◆ **Your task**: Skip the images and return the records below exactly.

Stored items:
[Start of Attachment]
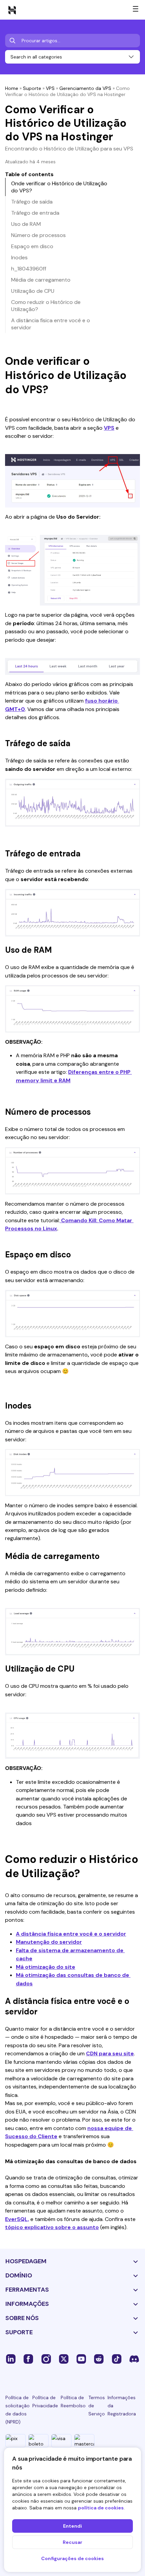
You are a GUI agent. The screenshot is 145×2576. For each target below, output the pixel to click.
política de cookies (101, 2508)
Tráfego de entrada (35, 212)
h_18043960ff (28, 268)
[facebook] (28, 2358)
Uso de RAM (26, 224)
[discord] (134, 2358)
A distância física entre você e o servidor (71, 1933)
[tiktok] (116, 2358)
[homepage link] (12, 10)
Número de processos (38, 235)
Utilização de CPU (32, 290)
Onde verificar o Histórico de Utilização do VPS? (59, 187)
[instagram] (46, 2358)
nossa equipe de (109, 2128)
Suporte (32, 88)
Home (11, 88)
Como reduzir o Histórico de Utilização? (46, 306)
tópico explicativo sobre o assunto (52, 2227)
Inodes (19, 257)
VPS (50, 88)
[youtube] (81, 2358)
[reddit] (98, 2358)
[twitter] (63, 2358)
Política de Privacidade (45, 2401)
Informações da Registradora (122, 2405)
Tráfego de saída (32, 201)
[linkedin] (10, 2358)
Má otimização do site (45, 1966)
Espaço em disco (32, 246)
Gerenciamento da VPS (85, 88)
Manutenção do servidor (49, 1941)
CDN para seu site (110, 2053)
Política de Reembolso (73, 2401)
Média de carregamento (40, 279)
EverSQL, (17, 2219)
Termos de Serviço (96, 2405)
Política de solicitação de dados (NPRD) (17, 2409)
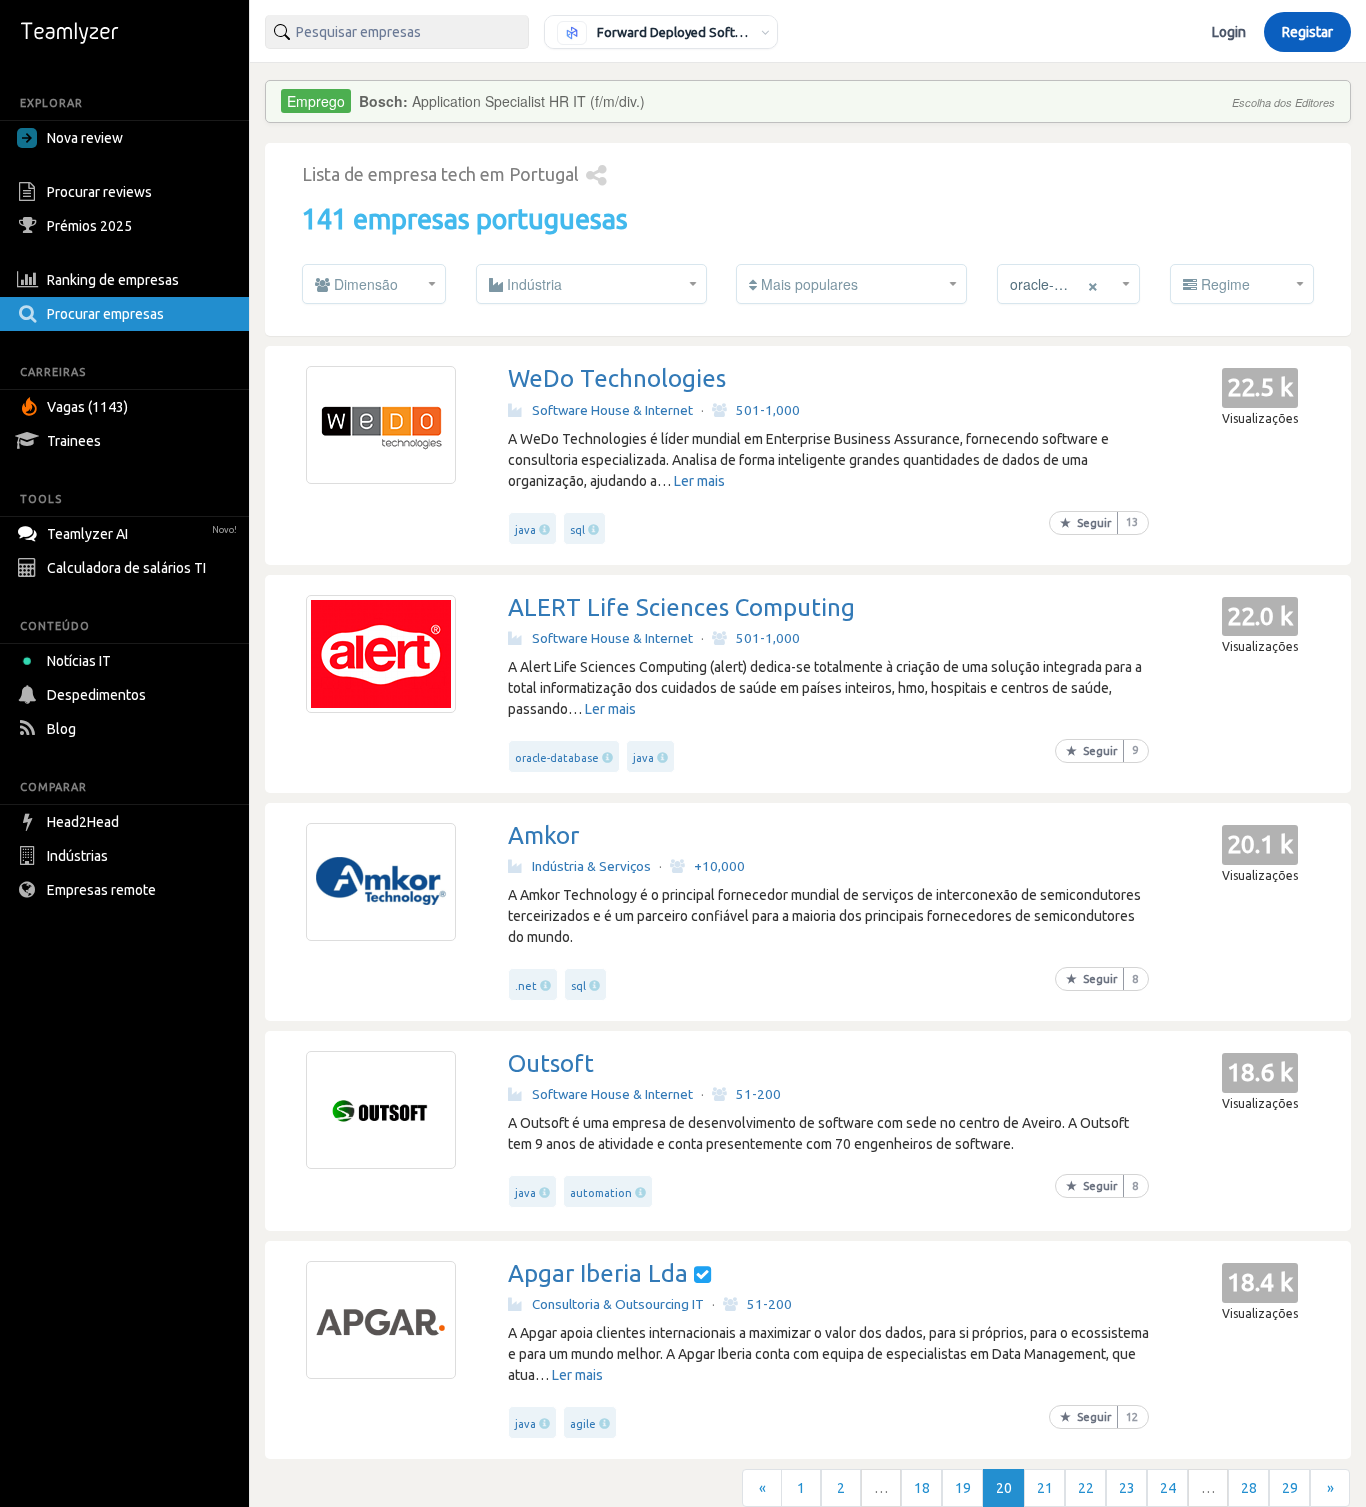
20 (1004, 1488)
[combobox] (397, 32)
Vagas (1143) (87, 407)
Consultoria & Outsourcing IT (618, 1304)
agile (583, 1424)
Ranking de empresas (113, 280)
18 (922, 1488)
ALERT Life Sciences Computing (681, 607)
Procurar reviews (99, 192)
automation (601, 1193)
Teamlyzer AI (142, 534)
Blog (61, 729)
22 (1086, 1488)
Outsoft (551, 1063)
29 (1290, 1488)
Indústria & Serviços (591, 866)
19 (963, 1488)
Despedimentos (96, 695)
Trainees (74, 441)
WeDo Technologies (617, 378)
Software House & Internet (612, 410)
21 (1045, 1488)
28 (1249, 1488)
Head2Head (83, 822)
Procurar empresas (105, 314)
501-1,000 (768, 410)
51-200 (758, 1094)
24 (1168, 1488)
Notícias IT (79, 661)
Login (1229, 32)
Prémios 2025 (89, 226)
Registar (1307, 32)
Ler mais (699, 481)
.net (526, 986)
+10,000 (719, 866)
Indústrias (77, 856)
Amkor (543, 835)
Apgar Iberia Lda (598, 1273)
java (525, 530)
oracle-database (557, 758)
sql (577, 530)
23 (1127, 1488)
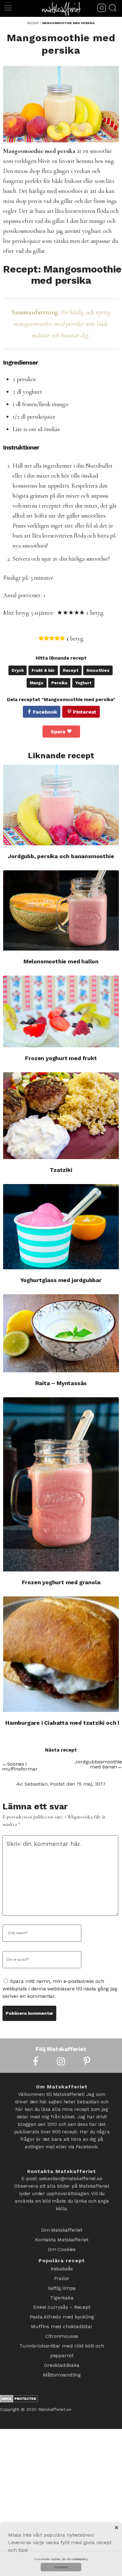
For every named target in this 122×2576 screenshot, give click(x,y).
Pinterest (84, 712)
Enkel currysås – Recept (61, 2296)
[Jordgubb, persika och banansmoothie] (61, 805)
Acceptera (61, 2567)
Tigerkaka (61, 2288)
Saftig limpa (62, 2280)
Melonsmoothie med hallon (61, 961)
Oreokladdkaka (61, 2344)
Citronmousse (62, 2320)
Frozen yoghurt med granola (61, 1582)
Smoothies (97, 670)
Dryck (17, 670)
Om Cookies (62, 2246)
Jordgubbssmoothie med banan (98, 1764)
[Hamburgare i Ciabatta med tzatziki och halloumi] (61, 1654)
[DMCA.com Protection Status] (19, 2377)
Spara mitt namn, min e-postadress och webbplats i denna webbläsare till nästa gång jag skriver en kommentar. (60, 1988)
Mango (36, 683)
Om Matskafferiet (61, 2229)
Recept (71, 670)
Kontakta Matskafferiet (62, 2237)
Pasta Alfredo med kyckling (62, 2304)
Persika (59, 683)
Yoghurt (83, 683)
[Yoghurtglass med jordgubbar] (61, 1227)
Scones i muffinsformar (19, 1766)
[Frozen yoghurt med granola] (61, 1484)
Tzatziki (61, 1170)
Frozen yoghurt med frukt (61, 1058)
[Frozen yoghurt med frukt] (61, 1011)
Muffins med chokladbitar (61, 2312)
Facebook (45, 712)
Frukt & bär (43, 670)
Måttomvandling (62, 2353)
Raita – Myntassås (61, 1383)
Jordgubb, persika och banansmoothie (61, 856)
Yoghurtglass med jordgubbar (61, 1280)
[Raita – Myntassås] (61, 1333)
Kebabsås (62, 2263)
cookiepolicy (80, 2559)
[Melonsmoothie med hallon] (61, 910)
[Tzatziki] (61, 1115)
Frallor (62, 2271)
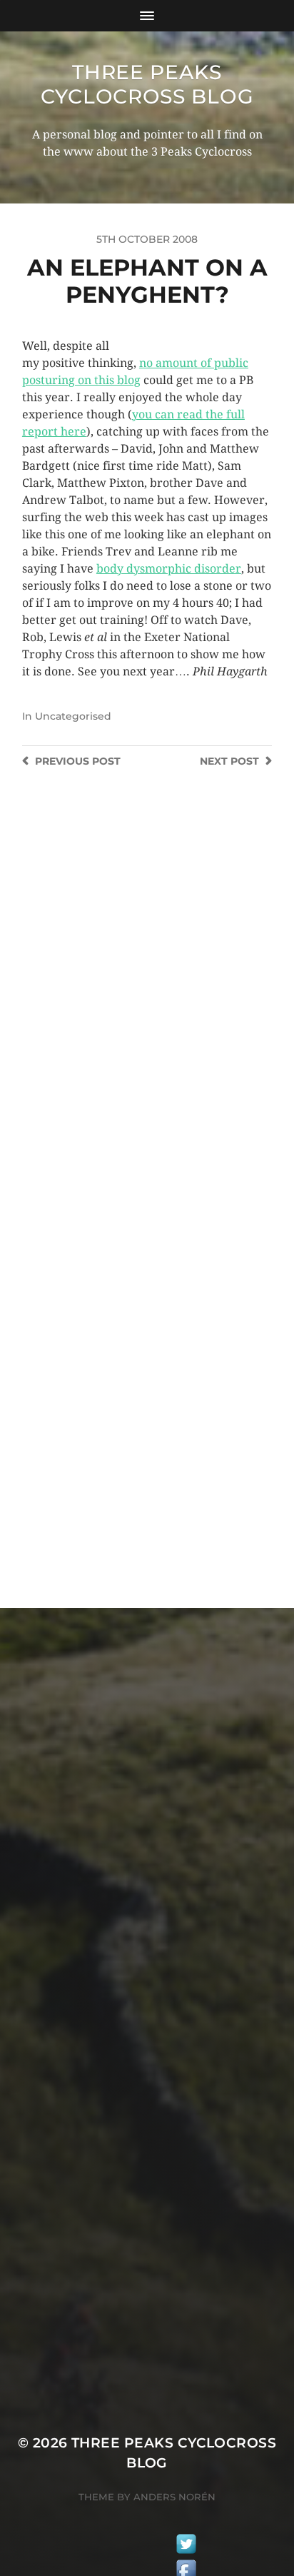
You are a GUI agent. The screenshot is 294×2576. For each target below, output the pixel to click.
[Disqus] (147, 996)
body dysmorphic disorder (168, 568)
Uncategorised (73, 716)
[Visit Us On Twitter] (186, 2546)
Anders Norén (174, 2496)
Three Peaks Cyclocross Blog (147, 84)
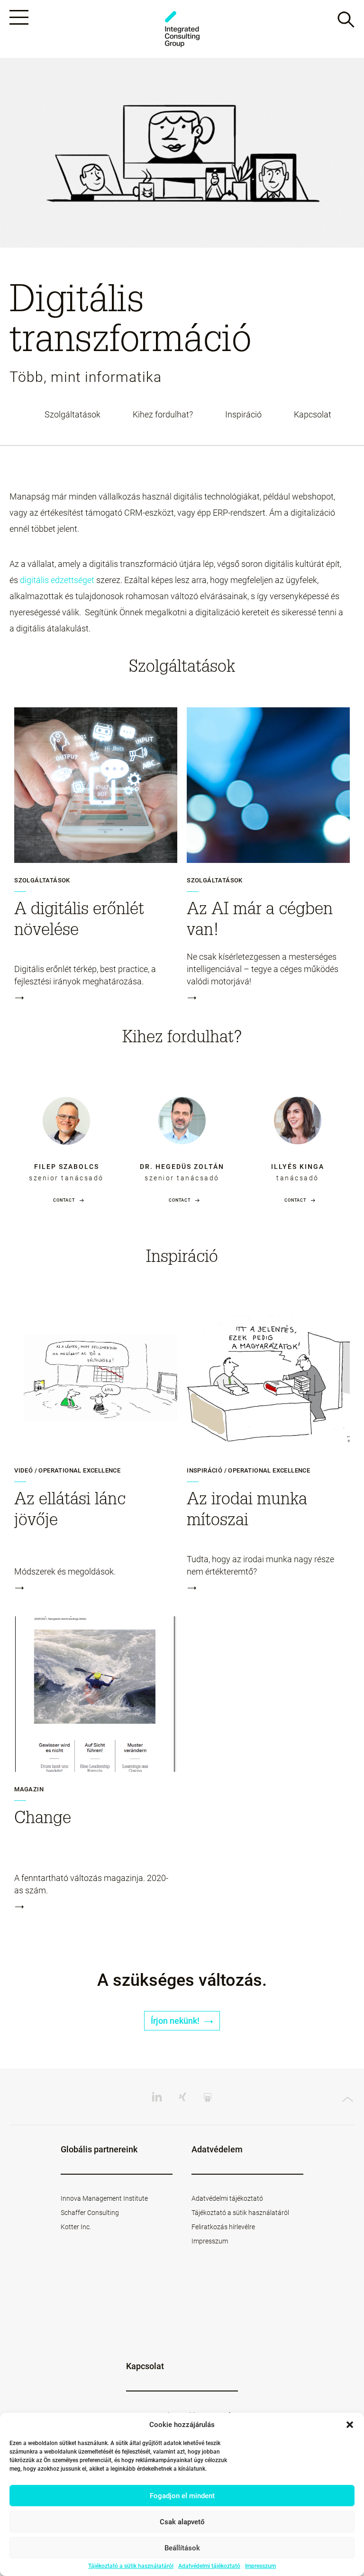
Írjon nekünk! (176, 2021)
[End of Attachment]
◆ **Answer for the task**:
You are a GUI agent. The screenshot is 145×2576. For each target below, output the pixel to click.
política de cookies (101, 2508)
Tráfego de entrada (35, 212)
h_18043960ff (28, 268)
[facebook] (28, 2358)
Uso de RAM (26, 224)
[discord] (134, 2358)
A distância física entre você e o servidor (71, 1933)
[tiktok] (116, 2358)
[homepage link] (12, 10)
Número de processos (38, 235)
Utilização de CPU (32, 290)
Onde verificar o Histórico de Utilização do VPS? (59, 187)
[instagram] (46, 2358)
nossa equipe de (109, 2128)
Suporte (32, 88)
Home (11, 88)
Como reduzir o Histórico de Utilização? (46, 306)
tópico explicativo sobre o assunto (52, 2227)
Inodes (19, 257)
VPS (50, 88)
[youtube] (81, 2358)
[reddit] (98, 2358)
[twitter] (63, 2358)
Política de Privacidade (45, 2401)
Informações da Registradora (122, 2405)
Tráfego de saída (32, 201)
[linkedin] (10, 2358)
Má otimização do site (45, 1966)
Espaço em disco (32, 246)
Gerenciamento da VPS (85, 88)
Manutenção do servidor (49, 1941)
CDN para seu site (110, 2053)
Política de Reembolso (73, 2401)
Média de carregamento (40, 279)
EverSQL, (17, 2219)
Termos de Serviço (96, 2405)
Política de solicitação de dados (NPRD) (17, 2409)
20 (1004, 1488)
[combobox] (397, 32)
Vagas (1143) (87, 407)
Consultoria & Outsourcing IT (618, 1304)
agile (583, 1424)
Ranking de empresas (113, 280)
18 (922, 1488)
ALERT Life Sciences Computing (681, 607)
Procurar reviews (99, 192)
automation (601, 1193)
Teamlyzer AI (142, 534)
Blog (61, 729)
22 (1086, 1488)
Outsoft (551, 1063)
29 (1290, 1488)
Indústria & Serviços (591, 866)
19 (963, 1488)
Despedimentos (96, 695)
Trainees (74, 441)
WeDo Technologies (617, 378)
Software House & Internet (612, 410)
21 (1045, 1488)
28 (1249, 1488)
Head2Head (83, 822)
Procurar empresas (105, 314)
501-1,000 (768, 410)
51-200 (758, 1094)
24 (1168, 1488)
Notícias IT (79, 661)
Login (1229, 32)
Prémios 2025 (89, 226)
Registar (1307, 32)
Ler mais (699, 481)
.net (526, 986)
+10,000 (719, 866)
Indústrias (77, 856)
Amkor (543, 835)
Apgar Iberia Lda (598, 1273)
java (525, 530)
oracle-database (557, 758)
sql (577, 530)
23 (1127, 1488)
For every named target in this 122×2576 screenshot, give click(x,y).
Pinterest (84, 712)
Enkel currysås – Recept (61, 2296)
[Jordgubb, persika och banansmoothie] (61, 805)
Acceptera (61, 2567)
Tigerkaka (61, 2288)
Saftig limpa (62, 2280)
Melonsmoothie med hallon (61, 961)
Oreokladdkaka (61, 2344)
Citronmousse (62, 2320)
Frozen yoghurt med granola (61, 1582)
Smoothies (97, 670)
Dryck (17, 670)
Om Cookies (62, 2246)
Jordgubbssmoothie med banan (98, 1764)
[Hamburgare i Ciabatta med tzatziki och halloumi] (61, 1654)
[DMCA.com Protection Status] (19, 2377)
Spara mitt namn, min e-postadress och webbplats i denna webbläsare till nästa gång jag skriver en kommentar. (60, 1988)
Mango (36, 683)
Om Matskafferiet (61, 2229)
Recept (71, 670)
Kontakta Matskafferiet (62, 2237)
Pasta Alfredo med kyckling (62, 2304)
Persika (59, 683)
Yoghurt (83, 683)
[Yoghurtglass med jordgubbar] (61, 1227)
Scones i muffinsformar (19, 1766)
[Frozen yoghurt med granola] (61, 1484)
Tzatziki (61, 1170)
Frozen yoghurt med frukt (61, 1058)
[Frozen yoghurt med frukt] (61, 1011)
Muffins med chokladbitar (61, 2312)
Facebook (45, 712)
Frukt & bär (43, 670)
Måttomvandling (62, 2353)
Raita – Myntassås (61, 1383)
Jordgubb, persika och banansmoothie (61, 856)
Yoghurtglass med jordgubbar (61, 1280)
[Raita – Myntassås] (61, 1333)
Kebabsås (62, 2263)
cookiepolicy (80, 2559)
[Melonsmoothie med hallon] (61, 910)
[Tzatziki] (61, 1115)
Frallor (62, 2271)
You are a GUI agent. The screenshot is 294×2576. For each target below, output the pixel to click.
[Disqus] (147, 996)
body dysmorphic disorder (168, 568)
Uncategorised (73, 716)
[Visit Us On Twitter] (186, 2546)
Anders Norén (174, 2496)
Three Peaks Cyclocross Blog (147, 84)
Írjon nekünk! (176, 2021)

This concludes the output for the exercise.